The other two indicators could not be assessed “due to absence of data”.
A press conference about the assessment results was hosted by Environmental Protection Bureau (DSPA) Acting Director Vong Man Hung.
In 2012, the bureau published the report detailing its plans – specifying what the bureau has to do – about improving and protecting Macau’s environment. The report specifieddifferent tasks and targets which needed to be achieved in three stages, namely short-term (2010-12), mid-term (2013-15) and long-term (2016-20). The tasks cover various environmental issues including air, water, noise, energy saving and recycling.
The report also specified the target figures, which Macau should achieve at the end of the three stages – 2012, 2015 and 2020 – for 11 indicators measuring how different environmental issues have improved.
The bureau commissioned the South China Institute of Environmental Protection, part of the Ministry of Environmental Protection in Beijing, to conduct the assessment of how –and if – the bureau has achieved its various tasks for the short term.
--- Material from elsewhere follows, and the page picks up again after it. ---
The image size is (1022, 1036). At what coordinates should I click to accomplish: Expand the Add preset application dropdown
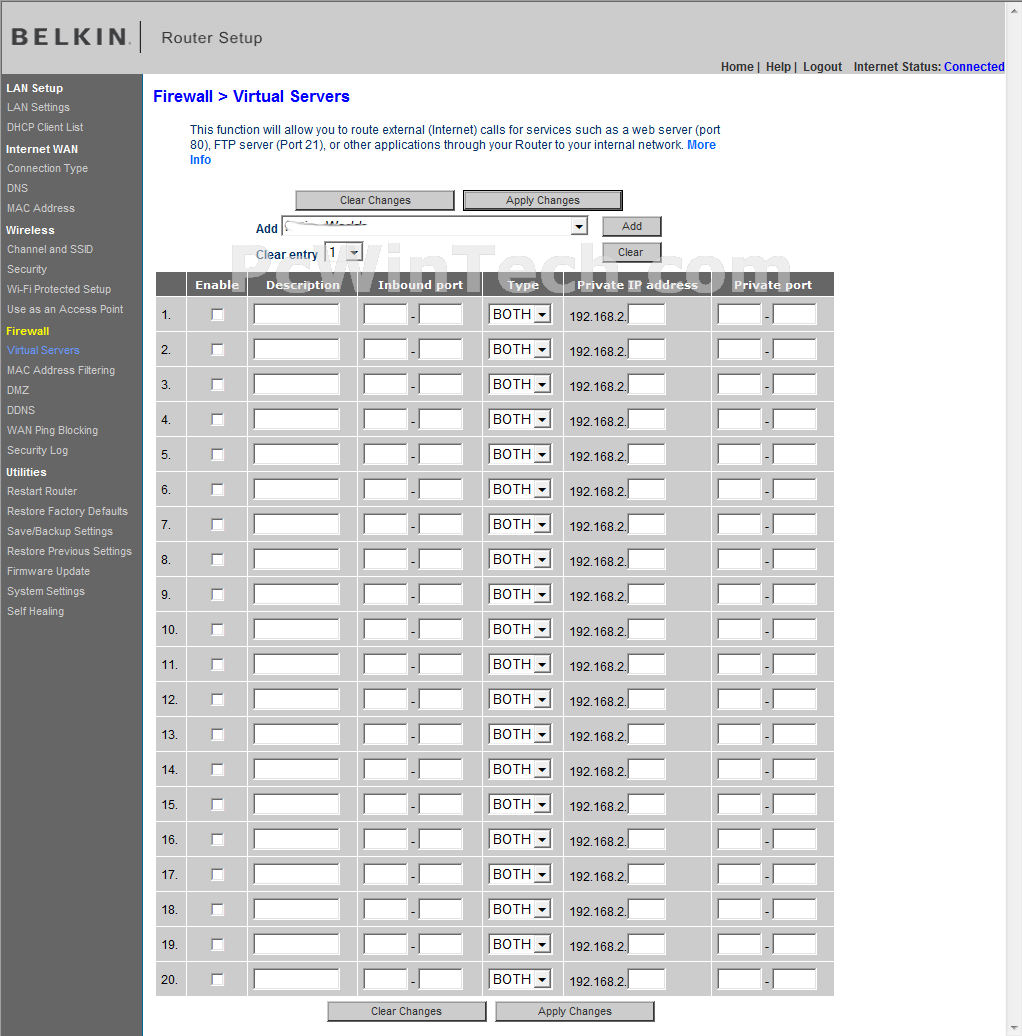[x=435, y=227]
It also assessed whether Macau has achieved the report’s nine environmental indicators, which are relevant for the short-term, of the 11 indicators.
The nine indicators are energy consumption per unit of gross domestic product (GDP), clean energy utilisation rate, compliance rate of air quality, overall index of quality of coastal waters, treatment rate of urban wastewater, average reduction of regional noise, recovery rate of recyclable waste, treatment rate of hazardous waste, and urban green area rate.
The assessment results showed that the recovery rate of recyclable waste failed to reach the target for 2012, while concerning the clean energy utilisation rate and urban green area rate the assessment report states there is an “absence of data”. The other six indicators achieved the goals.
The planning report stipulated that the recovery rate of recyclable waste should be 20 percent in 2012. However, the assessment report shows that the rate was 19.1 percent. The rate is defined as “the ratio of recovered recyclable waste to the total urban solid waste”, according to the planning report.
The assessment report points out that because the supply of natural gas to Macau was suspended in June 2011 “the data is absent” for the city’s clean energy utilisation rate, but it added that the rate was 20.6 percent in 2010, which was higher than the 2012 goal – 18 percent.
When asked about the recovery rate of recyclable waste failing to achieve the goal, Vong said one reason was the rapid increase in refuse in recent years and she admitted that the effort to promote recycling was inadequate. She added that the figure – 19.1 percent – was still higher than the 18.6 percent in 2009. She promised to expand the recyclingnetwork to try to increase the rate.
When asked what could be done about the city’s nearly full landfill for construction waste, Vong said that the government was planning to begin filtering construction waste which could be recycled. She said that this would be done in areas near the landfill site and then the waste chosen for recycling would be stored there temporarily, for the purpose of being recycled later.
The landfill site for construction waste is located in the eastern Cotai area.